----- Passage shown -----
Cancer patients undergoing toxic therapies are often immunocompromised, and they are given treatments to increase their neutrophil counts. Neutrophils are important parts of the innate immune system, which fights infections, but increasing them has been associated with cancer metastasis and poorer outcomes. Research using mouse models of breast cancer shows that while neutrophils suppress metastasis in isolation, they work to suppress the cancer-killing activity of Natural Killer (NK) cells when both are present, increasing metastasis risk. The findings have important clinical implications for the use of immune-boosting therapies in cancer patients and for devising treatment strategies that help prevent metastasis.
Neutrophils are important components of the innate immune system, providing quick defense against microbial pathogens. When such a pathogen is detected, neutrophils express and release cytokines, a family of specific signaling molecules, which in turn spur inflammatory reactions by several other cell types. But in cancer, researchers are discovering that neutrophils can play a different, and far less advantageous, role.
Patients given chemotherapy and radiotherapy become immunosuppressed, with low neutrophil counts. To counter this issue, which greatly increases infection risks, they are also provided treatments to boost neutrophil generation. Unfortunately, doctors are now finding associations between high neutrophil counts and adverse cancer outcomes, including metastasis, where the cancer spreads to other tissues. But why does this happen?
A team led by JAX Assistant Professor Guangwen "Gary" Ren, Ph.D.To study tumor microenvironment and tumor immunology in cancer therapeutic resistance and metastatic relapseGuangwen “Gary” Ren, Ph.D., set out to learn more about how neutrophils can affect tumor growth and metastasis. In “Dual roles of neutrophils in metastatic colonization are governed by the host NK cell status,” published in Nature Communications, they present findings indicating that neutrophils interact with natural killer (NK) cells to facilitate metastasis. Conversely, neutrophils inhibit metastasis in the absence of NK cells.
Using mouse models of breast cancer, Ren first confirmed that the neutrophil-boosting treatment—known as hematopoietic growth factor-granulocyte colony-stimulating factor (G-CSF)—indeed boosts breast tumor cell colonization in the lungs of mice with normal immune systems. Unexpectedly, the same treatment in two immunodeficient mouse strains produced differing results. One strain displayed the same pro-metastatic results, while the other, known as NSG mice, actually had metastasis suppressed. The major difference between the two immunodeficient strains was that NSG mice lack NK cells, while they are present in the other strain.
Further inquiry revealed what the team calls a tricellular interaction model—between neutrophils, NK cells and tumor cells—to explain the opposite effects. On their own, neutrophils and NK cells both kill tumor cells, with the NK cells being more effective at the task. But in the presence of both neutrophils and NK cells, the neutrophils serve to suppress the more tumoricidal NK cells, thereby showing a net tumor-promoting effect. The dual effects of neutrophils on tumor cells and NK cells appear to be through reactive oxidative species (ROS), the non-specific bioactive molecules and free radicals that target diverse cells in inflammation and cancer.
More research is needed, but these results suggest that a thorough understanding of a patient’s immune system will help determine how to stop tumor metastasis. For example, neutrophil or ROS-targeting therapeutics could be beneficial in patients with intact NK cells, but harmful in those with NK cell deficiency. In addition, this work suggests that mouse strains with varying immune statuses may produce opposite results in cancer research, and selection of optimal mouse models is critical for preclinical cancer studies.
----- Data shown -----
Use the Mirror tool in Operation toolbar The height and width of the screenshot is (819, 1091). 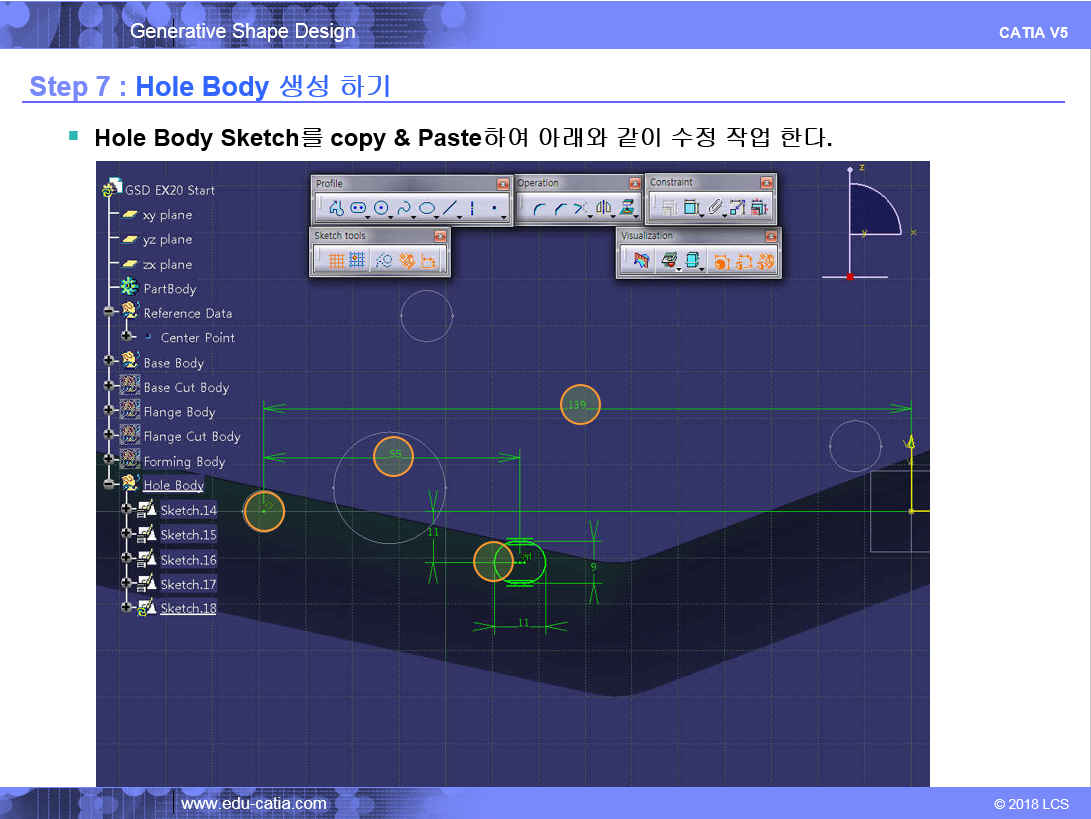tap(603, 208)
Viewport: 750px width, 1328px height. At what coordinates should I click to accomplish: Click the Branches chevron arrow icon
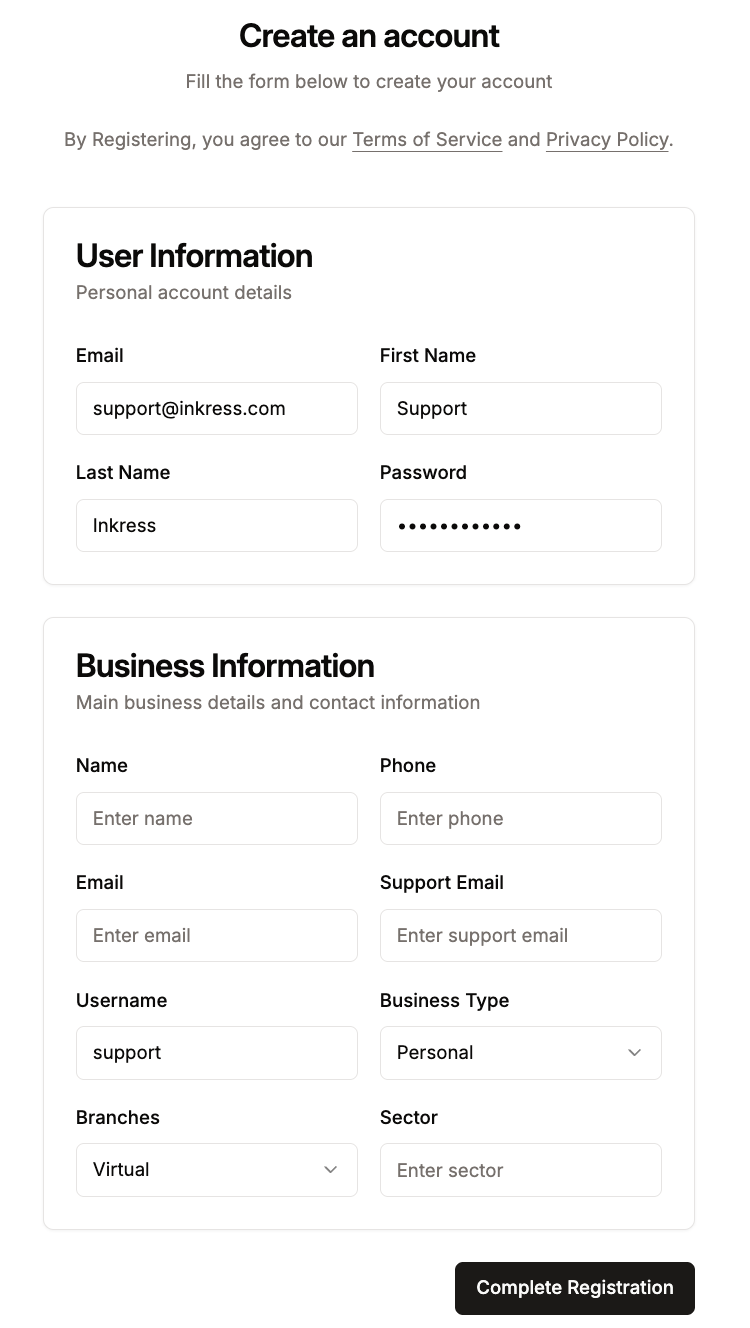(330, 1170)
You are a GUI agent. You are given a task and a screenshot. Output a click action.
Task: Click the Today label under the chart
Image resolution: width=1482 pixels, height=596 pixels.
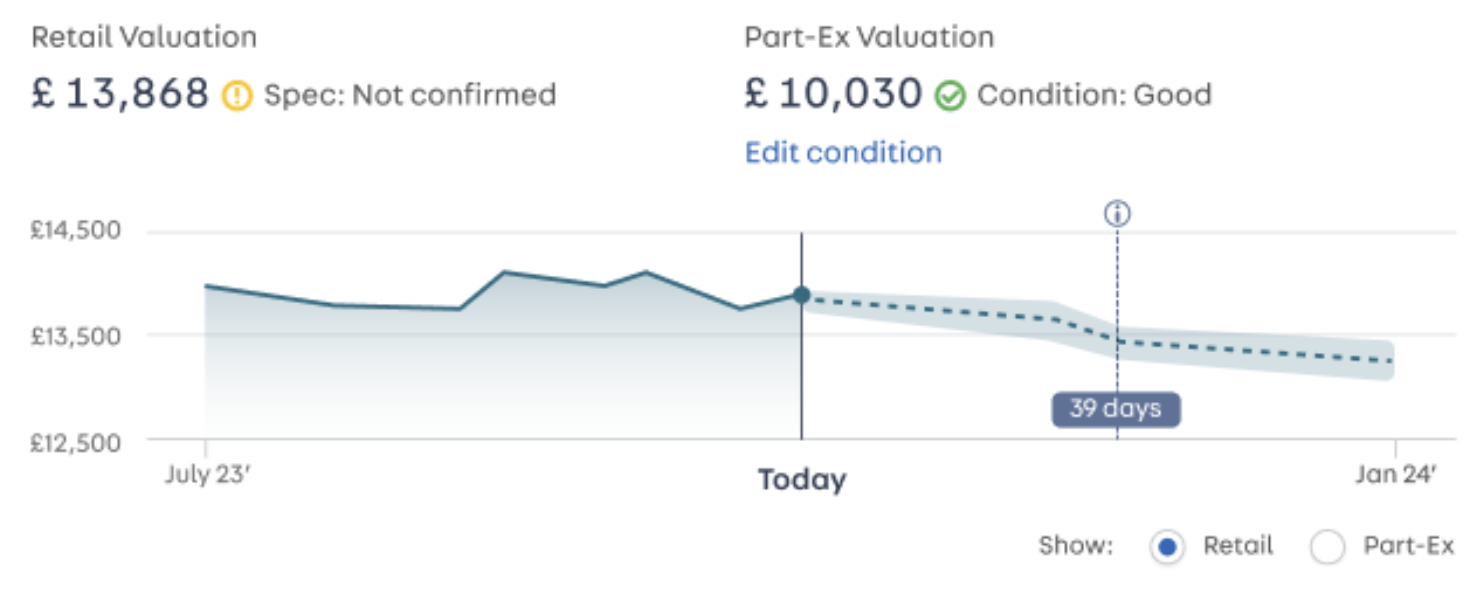coord(802,480)
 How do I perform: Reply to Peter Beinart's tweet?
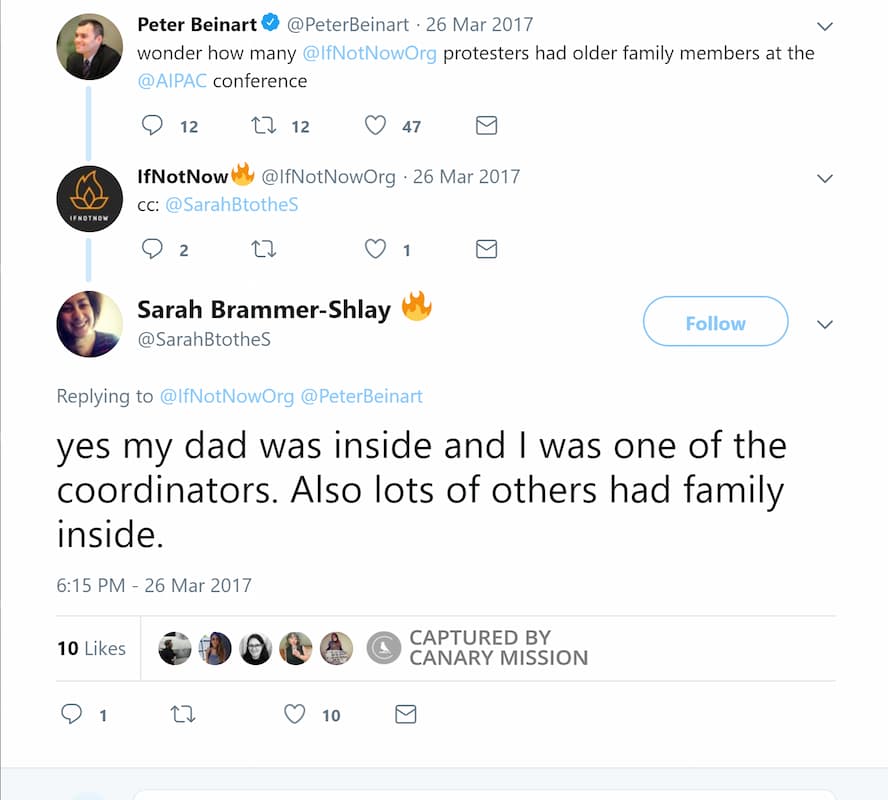click(152, 125)
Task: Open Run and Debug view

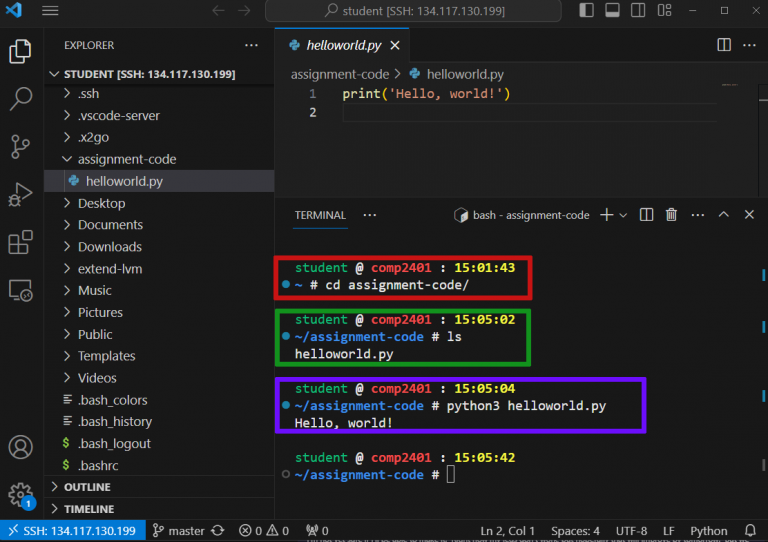Action: click(21, 194)
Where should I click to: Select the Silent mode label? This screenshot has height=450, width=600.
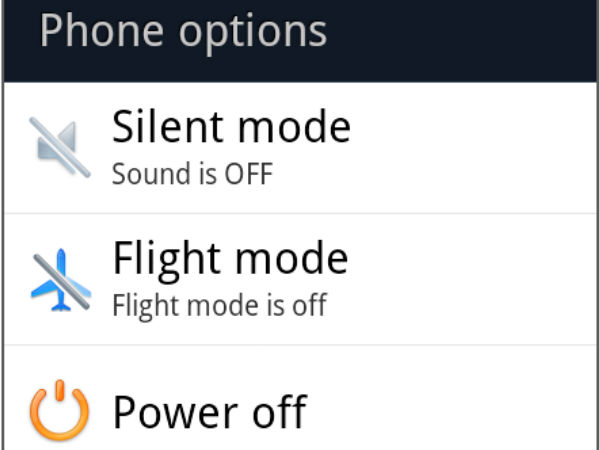point(231,128)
-----
Answer these from the neutrophil article:
(a) In which journal were the team's findings published?
(b) What cells do NSG mice lack?
(c) Acting on their own, which kill tumor cells more effectively, neutrophils or NK cells?
The records have nothing to do with the neutrophil article.

Task result:
(a) Nature Communications
(b) NK cells
(c) NK cells